> _Text provided_
────────────────────

Alan Broadbent was ASMAC's monthly luncheon speaker on June 23 at Catalina's in Hollywood. Long a major force in jazz as a pianist and arranger, he's the guy who accomanied Irene Kral on those amazing vocal albums, he did arrangements for Natalie Cole, and plays with Charlie Haden's Quartet West (since the mid-1980s). His album with 'Round Midnight, a trio with bass player Brian Bromberg and drummer Joe LaBarbera, recevied wide-speard critical acclaim.

────────────────────

> _Tasks to carry out_
A – In the text about Alan Broadbent, why was he at Catalina's in Hollywood on June 23? Answer in one to three sentences.
B – Repeat the text about Alan Broadbent between "Alan Broadbent was" and "wide-speard critical acclaim.", inclusive.

> _Data provided_
────────────────────

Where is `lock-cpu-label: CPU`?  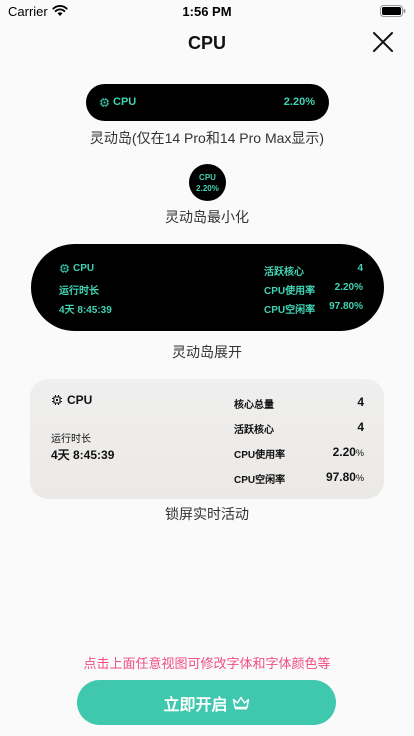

────────────────────

> _Written responses_
A – He was there as ASMAC's monthly luncheon speaker.

B –
Alan Broadbent was ASMAC's monthly luncheon speaker on June 23 at Catalina's in Hollywood. Long a major force in jazz as a pianist and arranger, he's the guy who accomanied Irene Kral on those amazing vocal albums, he did arrangements for Natalie Cole, and plays with Charlie Haden's Quartet West (since the mid-1980s). His album with 'Round Midnight, a trio with bass player Brian Bromberg and drummer Joe LaBarbera, recevied wide-speard critical acclaim.